Investment Management Newsletter - 4th Quarter 2023

Against Great Odds

Economist John Kenneth Galbraith once commented, “The only function of economic forecasting is to make astrology look respectable.” This sentiment was certainly strengthened by the events of the past year. Entering 2023, more than 85% of economists surveyed expected a U.S. recession before year-end. They had good reason to feel this way. The Federal reserve had embarked on the fastest rate hiking cycle in decades, inflation was eroding purchasing power, excess savings were drying up, the yield curve was inverted and the stock market was in the midst of the worst bear market since 2009.

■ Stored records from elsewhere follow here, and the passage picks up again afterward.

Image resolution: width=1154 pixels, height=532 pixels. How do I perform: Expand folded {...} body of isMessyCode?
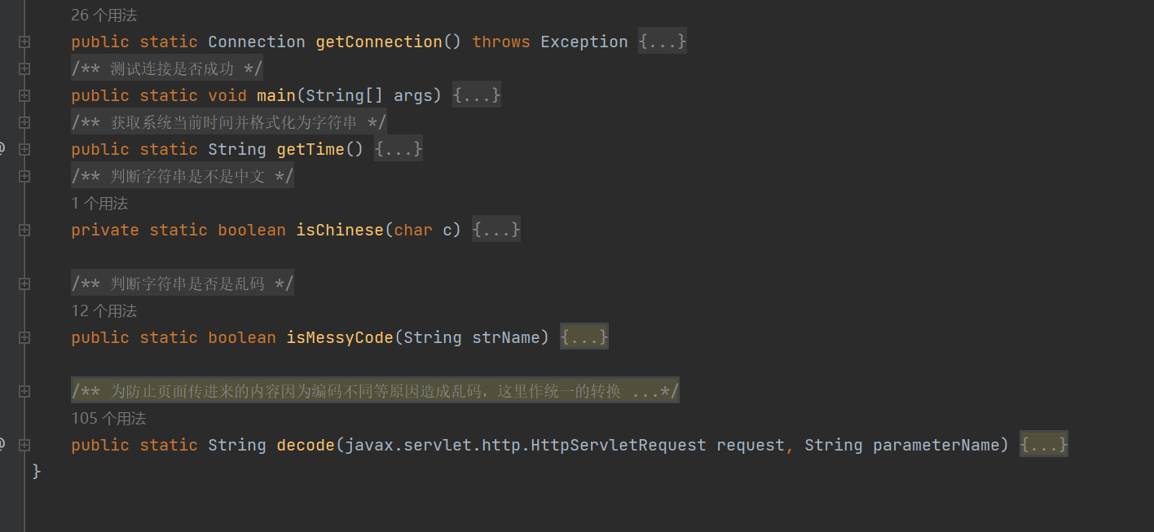(584, 337)
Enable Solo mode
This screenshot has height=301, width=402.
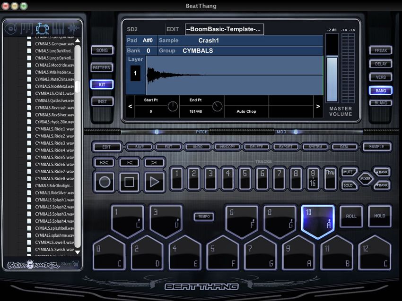pos(348,185)
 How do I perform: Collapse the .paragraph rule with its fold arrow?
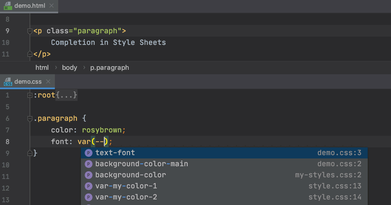click(x=29, y=119)
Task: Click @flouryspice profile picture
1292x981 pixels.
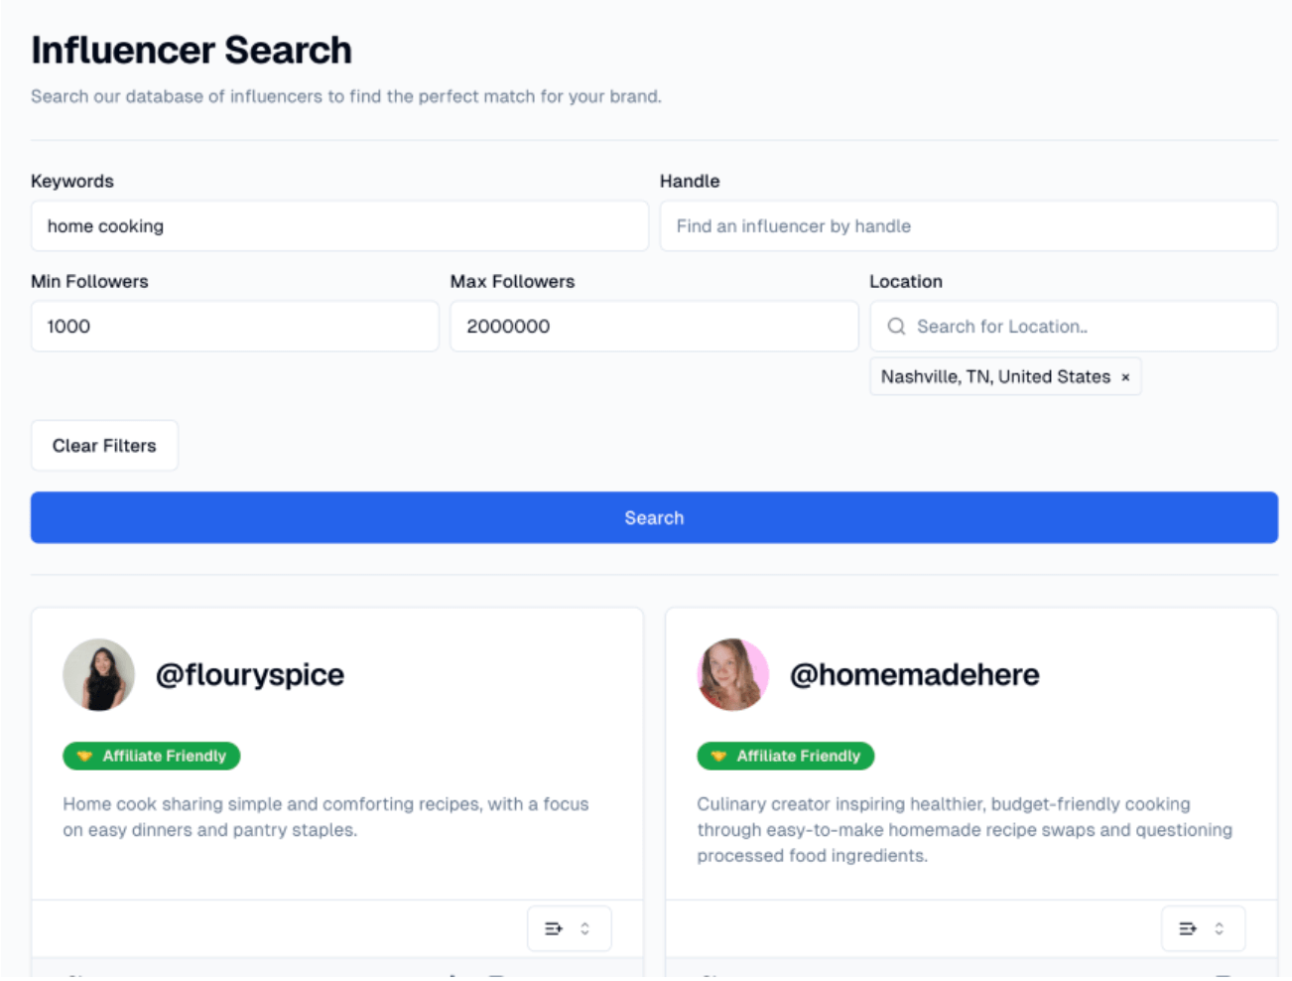Action: point(99,674)
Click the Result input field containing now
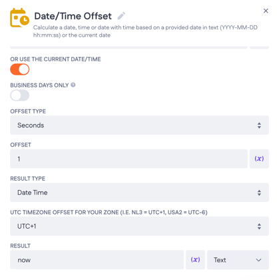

Despite the doom and gloom prognosticators were bracing for, they couldn’t have been more wrong. Instead, a recession was avoided as inflation kept falling, consumers continued spending, the unemployment rate fell to its lowest level since 1969 and stocks ended a banner year near record highs. Of course, 2023 wasn’t totally without turmoil as soaring interest rates caught several regional banks off guard. At Silicon Valley Bank, a rapid loss of deposits and a sharp drop in the value of its bond portfolio eventually triggered a bank run. First Republic Bank and other lenders also collapsed, evoking memories of the great financial crisis over a decade ago. The crisis left investors on edge that something else in the financial system was sure to break. The Fed, however, quickly restored confidence declaring that depositors wouldn’t lose the money they had stashed away in the troubled lenders, which stemmed further bank runs and averted the risk of a deeper catastrophe.

“Everything” Rally

For most investors, 2023 marked a welcomed rebound in both stock and bond performance after a brutal 2022; and those who stayed invested were rewarded, as all major asset classes, with the exception of commodities, experienced positive total returns. U.S. large cap stocks, measured by the S&P 500, led the rebound with a 26.3% return, as enthusiasm over artificial intelligence (AI) propelled mega cap technology stocks to lofty valuations. Small cap stocks, represented by the Russell 2000, also performed well, climbing 16.9%, reflecting resilient domestic consumption and beaten-down valuations early in the year. Outside the U.S., better-than-expected progress on inflation in Europe and resilient earnings boosted gains to 18.9% (MSCI EAFE) for developed market stocks. Emerging market stocks (MSCI Emerging Markets) rose a more muted 10.3% as a downturn in China offset gains in India, Taiwan and Korea.

Bond investors breathed a sigh of relief after avoiding an unprecedented third straight year of losses. Even bonds with lower credit ratings posted healthy returns, driven by resilient fundamentals and only a moderate increase in defaults. Meanwhile, the broader bond market rallied the last two months of the year, with the Bloomberg U.S. Aggregate Bond Index up 5.5% as investors were comforted by the Fed’s dovish policy shift.

Within alternative investments, gold rose 13.5% and ended the year near record highs, amid concerns over geopolitical risk and a lower U.S. dollar. Real estate investment trusts rebounded to an 11.4% gain on the back of strong demand for data centers and hopes for lower long-term interest rates. Broad commodities, in a stark reversal from 2022, fell by 7.9%, ending the year as the poorest-performing asset class due to a sluggish economy in China and a 10.7% decline in the price of oil.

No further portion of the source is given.